Kenyataan ini belum mampu meyakinkan serta menyadarkan petinggi Republik ini, bahwa kebakaran hutan dan lahan tersebut dampaknya sudah tidak dapat ditolerir lagi. Baru rakyat kecil saja yang menanggung akibat dari kebakaran yang diperbuatnya, namun bagi korporasi yang jelas-jelas melakukan perbuatannya justru dengan bangga terlepas dari hukumannya. 

 

Contoh kasus, saat PT. Adei Plantation & Industry (Malaysia) ketahuan membakar hutan seluas 40 hektar, vonis yang diberikan adalah satu tahun penjara dan denda pidana 15 milyar rupiah. Saat PT. National Sago Plantation (PT. NSP) membakar tiga ribu hektar dengan tingkat kerugian diperkirakan senilai 1,04 triliun rupiah, vonis yang diberikan adalah bebas (korporasi dinyatakan bersalah, namun direkturnya bebas) dan denda dua milyar rupiah. “Hal ini terjadi karena hakim dan anggota yang menangani kasus ini tidak memiliki sertifikat lingkungan,” tandas Prof Bambang.

 

Oleh karena itu, menurutnya, diperlukan pembuktian secara ilmiah terjadinya kebakaran hutan dan lahan. Pembuktian dilakukan secara ilmiah menggunakan data dan fakta ilmiah, metoda ilmiah, serta hasilnya pun berdasarkan hasil analisa laboratorium. Pembuktian ini harus dilakukan pula oleh ahli yang benar-benar mempunyai kompetensi sebagai ahli kebakaran hutan dan lahan. 

 

Dikatakan, mayoritas kejahatan kehutanan terjadi karena adanya korupsi dari pihak terkait. Sementara pengaturan mengenai hukum pidana dan hukum acara pidana dalam Undang-undang (UU) Kehutanan memiliki beberapa keterbatasan. Antara lain alat bukti yang diatur di UU Kehutanan masih sangat konvensional, dan belum mengakomodir rekaman. 

 

Sanksi dari hukum pidana kehutanan hanya sebatas penjara dan denda, tidak termasuk pemulihan.

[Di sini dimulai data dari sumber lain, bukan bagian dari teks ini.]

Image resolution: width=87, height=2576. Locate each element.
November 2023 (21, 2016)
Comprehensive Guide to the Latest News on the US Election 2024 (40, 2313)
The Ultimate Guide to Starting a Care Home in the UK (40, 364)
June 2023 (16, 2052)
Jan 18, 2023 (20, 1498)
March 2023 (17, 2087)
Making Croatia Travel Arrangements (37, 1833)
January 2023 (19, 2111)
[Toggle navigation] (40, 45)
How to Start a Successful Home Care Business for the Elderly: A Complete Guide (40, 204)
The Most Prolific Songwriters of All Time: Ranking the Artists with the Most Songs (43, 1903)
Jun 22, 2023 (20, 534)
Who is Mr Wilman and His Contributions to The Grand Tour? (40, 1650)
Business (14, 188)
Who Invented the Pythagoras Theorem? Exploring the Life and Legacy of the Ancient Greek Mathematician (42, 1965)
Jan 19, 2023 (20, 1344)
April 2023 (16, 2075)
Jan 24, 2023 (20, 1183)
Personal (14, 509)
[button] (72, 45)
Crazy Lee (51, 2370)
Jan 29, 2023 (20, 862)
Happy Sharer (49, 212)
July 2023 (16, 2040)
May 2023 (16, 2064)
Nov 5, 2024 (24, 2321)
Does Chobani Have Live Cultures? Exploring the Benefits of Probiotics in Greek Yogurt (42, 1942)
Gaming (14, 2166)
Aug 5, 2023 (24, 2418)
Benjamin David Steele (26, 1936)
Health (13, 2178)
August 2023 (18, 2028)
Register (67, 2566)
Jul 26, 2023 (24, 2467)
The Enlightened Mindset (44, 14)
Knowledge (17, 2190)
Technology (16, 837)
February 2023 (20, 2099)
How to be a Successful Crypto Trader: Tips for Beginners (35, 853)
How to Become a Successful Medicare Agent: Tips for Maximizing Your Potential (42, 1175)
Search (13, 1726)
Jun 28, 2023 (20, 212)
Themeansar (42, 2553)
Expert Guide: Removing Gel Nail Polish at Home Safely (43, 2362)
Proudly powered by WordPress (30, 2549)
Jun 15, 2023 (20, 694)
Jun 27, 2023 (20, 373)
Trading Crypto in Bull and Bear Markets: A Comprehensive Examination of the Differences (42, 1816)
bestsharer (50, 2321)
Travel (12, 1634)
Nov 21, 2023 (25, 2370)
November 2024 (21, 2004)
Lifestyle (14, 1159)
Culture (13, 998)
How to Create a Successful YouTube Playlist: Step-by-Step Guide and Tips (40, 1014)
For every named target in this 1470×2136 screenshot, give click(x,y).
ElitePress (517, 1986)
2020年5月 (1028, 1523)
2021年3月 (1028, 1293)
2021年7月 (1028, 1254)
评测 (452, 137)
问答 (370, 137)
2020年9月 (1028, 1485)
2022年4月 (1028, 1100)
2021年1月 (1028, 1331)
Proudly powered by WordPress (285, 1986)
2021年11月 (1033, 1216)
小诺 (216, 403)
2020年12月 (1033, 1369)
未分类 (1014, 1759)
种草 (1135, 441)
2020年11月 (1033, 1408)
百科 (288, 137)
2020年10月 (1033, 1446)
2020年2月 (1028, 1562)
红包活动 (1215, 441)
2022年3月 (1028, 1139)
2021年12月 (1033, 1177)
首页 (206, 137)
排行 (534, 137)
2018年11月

Sementara, pengaturan mengenai tindak pidana korporasi masih terbatas, hanya menyasar pengurus badan hukum dan badan usaha serta sanksi terbatas penjara tidak ada pencabutan badan hukum dan lain sebagainya. 

 

“Maka perlu upaya penegakan hukum yang bersifat lintas sektoral, artinya menggunakan berbagai perundang-undangan dan bersifat kumulatif atau yang dikenal dengan istilah multidoor. Jadi satu kasus kebakaran hutan bisa banyak Undang-undang yang digunakan, misalnya tipikor, tata ruang, pidana dan perdata,” tandasnya.(zul)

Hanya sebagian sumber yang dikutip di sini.